■ PROBLEM STATEMENT ■
Could you write out each entry exactly as it reads?

■ RECORDS ■
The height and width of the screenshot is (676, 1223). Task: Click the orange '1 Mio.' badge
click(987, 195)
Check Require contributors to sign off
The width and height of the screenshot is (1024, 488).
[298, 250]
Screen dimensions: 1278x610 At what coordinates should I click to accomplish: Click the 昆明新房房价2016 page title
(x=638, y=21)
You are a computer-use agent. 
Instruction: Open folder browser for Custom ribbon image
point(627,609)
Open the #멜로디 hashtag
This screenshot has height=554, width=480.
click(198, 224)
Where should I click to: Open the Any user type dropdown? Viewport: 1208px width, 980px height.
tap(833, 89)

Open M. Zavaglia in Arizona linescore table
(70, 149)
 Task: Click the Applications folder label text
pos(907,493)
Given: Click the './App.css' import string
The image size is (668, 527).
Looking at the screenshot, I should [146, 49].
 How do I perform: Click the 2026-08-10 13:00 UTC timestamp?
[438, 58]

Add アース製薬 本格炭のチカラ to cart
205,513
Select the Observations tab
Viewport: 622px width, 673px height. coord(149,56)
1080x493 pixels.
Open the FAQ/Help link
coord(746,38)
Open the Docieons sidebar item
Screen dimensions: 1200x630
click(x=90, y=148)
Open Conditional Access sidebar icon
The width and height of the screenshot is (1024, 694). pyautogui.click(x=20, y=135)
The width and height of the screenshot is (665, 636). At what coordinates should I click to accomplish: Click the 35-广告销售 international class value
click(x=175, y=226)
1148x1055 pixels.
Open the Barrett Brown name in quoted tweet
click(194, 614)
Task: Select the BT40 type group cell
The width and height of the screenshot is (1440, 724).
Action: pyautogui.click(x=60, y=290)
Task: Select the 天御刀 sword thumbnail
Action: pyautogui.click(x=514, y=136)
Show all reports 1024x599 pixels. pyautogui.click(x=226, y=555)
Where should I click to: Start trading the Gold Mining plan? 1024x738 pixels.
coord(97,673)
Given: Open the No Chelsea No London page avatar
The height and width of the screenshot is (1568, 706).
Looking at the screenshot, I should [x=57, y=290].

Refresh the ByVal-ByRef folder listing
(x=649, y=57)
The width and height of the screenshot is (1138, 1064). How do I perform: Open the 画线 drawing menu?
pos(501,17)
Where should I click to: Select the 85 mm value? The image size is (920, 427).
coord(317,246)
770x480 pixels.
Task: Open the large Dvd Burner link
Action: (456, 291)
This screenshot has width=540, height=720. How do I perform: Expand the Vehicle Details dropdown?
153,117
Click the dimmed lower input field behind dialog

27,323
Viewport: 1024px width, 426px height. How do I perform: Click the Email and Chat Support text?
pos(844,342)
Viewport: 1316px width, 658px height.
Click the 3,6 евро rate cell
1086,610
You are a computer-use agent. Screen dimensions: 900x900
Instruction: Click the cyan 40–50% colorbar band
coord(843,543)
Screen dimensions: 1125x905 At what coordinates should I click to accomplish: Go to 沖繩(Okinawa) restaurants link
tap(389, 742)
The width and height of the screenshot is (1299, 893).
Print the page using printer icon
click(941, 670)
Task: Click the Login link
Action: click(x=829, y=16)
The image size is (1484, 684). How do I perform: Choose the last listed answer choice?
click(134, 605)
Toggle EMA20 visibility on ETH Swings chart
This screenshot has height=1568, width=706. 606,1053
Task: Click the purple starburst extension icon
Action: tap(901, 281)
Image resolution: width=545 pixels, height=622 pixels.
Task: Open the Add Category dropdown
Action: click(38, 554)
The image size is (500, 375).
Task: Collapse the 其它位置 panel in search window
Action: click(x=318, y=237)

■ RESPONSE BELOW ■
The height and width of the screenshot is (676, 1223). Task: Click the orange '1 Mio.' badge
click(987, 195)
Check Require contributors to sign off
The width and height of the screenshot is (1024, 488).
[298, 250]
Screen dimensions: 1278x610 At what coordinates should I click to accomplish: Click the 昆明新房房价2016 page title
(x=638, y=21)
You are a computer-use agent. 
Instruction: Open folder browser for Custom ribbon image
point(627,609)
Open the #멜로디 hashtag
This screenshot has height=554, width=480.
click(198, 224)
Where should I click to: Open the Any user type dropdown? Viewport: 1208px width, 980px height.
tap(833, 89)

Open M. Zavaglia in Arizona linescore table
(70, 149)
 Task: Click the Applications folder label text
pos(907,493)
Given: Click the './App.css' import string
The image size is (668, 527).
Looking at the screenshot, I should [146, 49].
 How do I perform: Click the 2026-08-10 13:00 UTC timestamp?
[438, 58]

Add アース製薬 本格炭のチカラ to cart
205,513
Select the Observations tab
Viewport: 622px width, 673px height. coord(149,56)
1080x493 pixels.
Open the FAQ/Help link
coord(746,38)
Open the Docieons sidebar item
Screen dimensions: 1200x630
click(x=90, y=148)
Open Conditional Access sidebar icon
The width and height of the screenshot is (1024, 694). pyautogui.click(x=20, y=135)
The width and height of the screenshot is (665, 636). At what coordinates should I click to accomplish: Click the 35-广告销售 international class value
click(x=175, y=226)
1148x1055 pixels.
Open the Barrett Brown name in quoted tweet
click(194, 614)
Task: Select the BT40 type group cell
The width and height of the screenshot is (1440, 724).
Action: pyautogui.click(x=60, y=290)
Task: Select the 天御刀 sword thumbnail
Action: pyautogui.click(x=514, y=136)
Show all reports 1024x599 pixels. pyautogui.click(x=226, y=555)
Where should I click to: Start trading the Gold Mining plan? 1024x738 pixels.
coord(97,673)
Given: Open the No Chelsea No London page avatar
The height and width of the screenshot is (1568, 706).
Looking at the screenshot, I should [x=57, y=290].

Refresh the ByVal-ByRef folder listing
(x=649, y=57)
The width and height of the screenshot is (1138, 1064). How do I perform: Open the 画线 drawing menu?
pos(501,17)
Where should I click to: Select the 85 mm value? The image size is (920, 427).
coord(317,246)
770x480 pixels.
Task: Open the large Dvd Burner link
Action: (456, 291)
This screenshot has width=540, height=720. How do I perform: Expand the Vehicle Details dropdown?
153,117
Click the dimmed lower input field behind dialog

27,323
Viewport: 1024px width, 426px height. How do I perform: Click the Email and Chat Support text?
pos(844,342)
Viewport: 1316px width, 658px height.
Click the 3,6 евро rate cell
1086,610
You are a computer-use agent. Screen dimensions: 900x900
Instruction: Click the cyan 40–50% colorbar band
coord(843,543)
Screen dimensions: 1125x905 At what coordinates should I click to accomplish: Go to 沖繩(Okinawa) restaurants link
tap(389, 742)
The width and height of the screenshot is (1299, 893).
Print the page using printer icon
click(941, 670)
Task: Click the Login link
Action: click(x=829, y=16)
The image size is (1484, 684). How do I perform: Choose the last listed answer choice?
click(134, 605)
Toggle EMA20 visibility on ETH Swings chart
This screenshot has height=1568, width=706. 606,1053
Task: Click the purple starburst extension icon
Action: tap(901, 281)
Image resolution: width=545 pixels, height=622 pixels.
Task: Open the Add Category dropdown
Action: click(38, 554)
The image size is (500, 375).
Task: Collapse the 其它位置 panel in search window
Action: click(x=318, y=237)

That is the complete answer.